Probabilmente c’è solo così tanto che puoi dire quando ti viene presentato un doppelgänger robotico intricato e completamente animato di te stesso, progettato per esistere da una delle menti più brillanti del tuo paese.

Di fronte a quell’esatto assetto, Taro Kono, il burbero ministro giapponese per gli Affari digitali di Sisifo, si è accontentato di una battuta: “Sarei felice che me lo facesse sedere alle riunioni del comitato di bilancio”.

In generale, ho molta simpatia per Kono in carne e ossa, un politico a cui è stato affidato il compito di guidare lo stato del Giappone in una battaglia campale con gli istinti viscerali del popolo giapponese. Da quando gli è stato affidato il compito di svezzare la nazione dalla sua dipendenza analoga ad agosto, Kono, 59 anni, ha l’aspetto di un uomo che affronta una carica di cavalleria con spicchi di pesca affilati. Ma ora che ha le armi di cui ha bisogno, rischia di diventare uno spauracchio nazionale.

Uno degli obiettivi di Kono-bot era quello di aiutare a promuovere il lancio del sistema di identificazione digitale del governo, un progetto che è al centro di qualsiasi piano realistico per la riforma digitale in Giappone e che, in effetti, necessita del 100% di partecipazione nazionale per funzionare.

Tuttavia, mentre Kono-bot e l’ecosistema innovativo che lo ha prodotto sono estremamente impressionanti in molti contesti, in questo sono una distrazione inutile.
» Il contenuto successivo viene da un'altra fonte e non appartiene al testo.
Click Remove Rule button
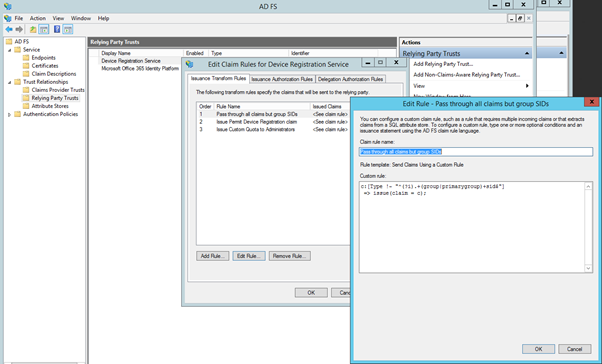602x364 pixels. click(x=289, y=256)
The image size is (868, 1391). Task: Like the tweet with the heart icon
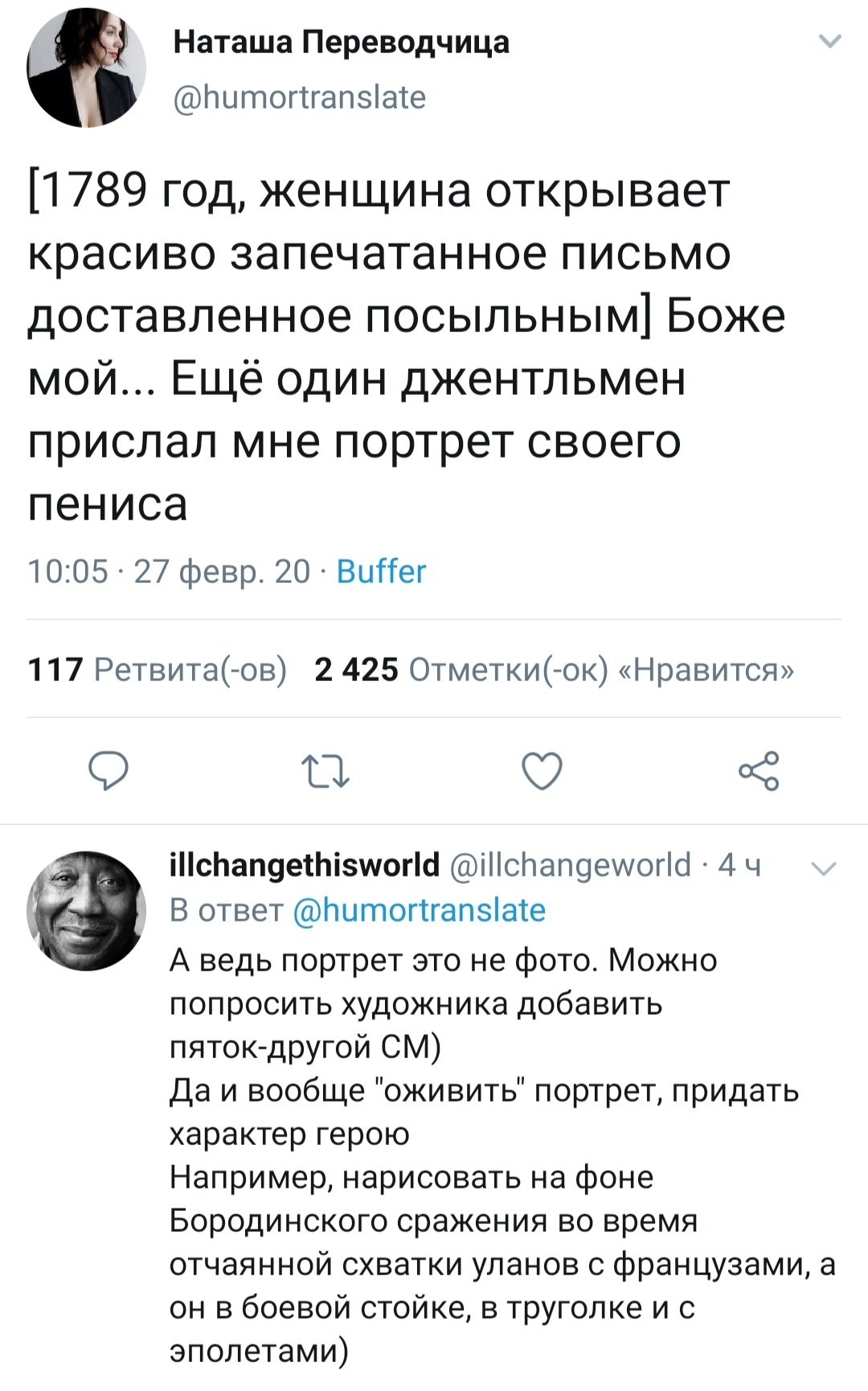click(x=542, y=771)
Non è il momento per una macchina di perpetuare l’idea che la riforma digitale in Giappone riguardi principalmente la tecnologia, quando in realtà riguarda le persone e la politica.

Due ostacoli principali devono affrontare Kono mentre tenta di digitalizzare un Giappone riluttante prima che la popolazione invecchi e si riduca troppo. Il primo si applica in molte forme diverse nel settore delle piccole e medie imprese del Giappone. Lo stesso Kono lo illustra con riferimento ai negozi di liquori indipendenti. Regole rigorose richiedono che supervisori qualificati e pagati debbano essere fisicamente presenti dove viene venduto l’alcol. Qualsiasi tentativo di digitalizzare questo, ad esempio, avendo un supervisore che supervisiona più negozi da remoto, incontra la resistenza dei proprietari di negozi che sottolineano il vantaggio ingiusto che darebbe a concorrenti più grandi, che avrebbero bisogno di meno supervisori. Dal momento che le PMI impiegano l’80% della forza lavoro giapponese, la minaccia politica montata dagli eserciti collettivi di piccoli luddisti è formidabile.

La seconda questione crea un confronto ancora più grande. Molti giapponesi hanno una vena magnificamente irritabile quando si tratta di condividere informazioni con il governo. La privacy è aggressivamente apprezzata. Il sistema di carte d’identità MyNumber, che digitalizza e unifica i dati personali detenuti da diversi rami del governo, è stato lanciato oltre sei anni fa. L’obiettivo era che tutti si iscrivessero e li schedassero entro marzo. Ma meno della metà del paese si è preoccupata di ottenerne uno.

Va detto che molti dei resistiti sono diffidenti nei confronti di tutto ciò che li avvicinerebbe digitalmente alle autorità fiscali dopo decenni di sfuggire alla loro presa. Ma l’istinto viscerale è l’esitazione principale per la maggior parte. Le persone possono vedere la comodità e l’efficienza di una singola carta e il tipo di database e digitalizzazione del servizio governativo che ha funzionato per pionieri come l’Estonia e altri paesi nordici. Ma ciò è compensato dalla sfiducia nella capacità del governo di gestire le informazioni private in modo sicuro e rispettoso. Diverse fughe di dati di alto profilo non avranno fatto nulla per alterare questa percezione.

I poteri di Kono per forzare la questione sono sostanziali: nel 2024 il Giappone eliminerà le tessere sanitarie esistenti, obbligando di fatto tutti a sostituirle con le tessere MyNumber e a consegnare i propri dati. Kono non sarà popolare, ma almeno ha un robot con cui condividere il contraccolpo pubblico.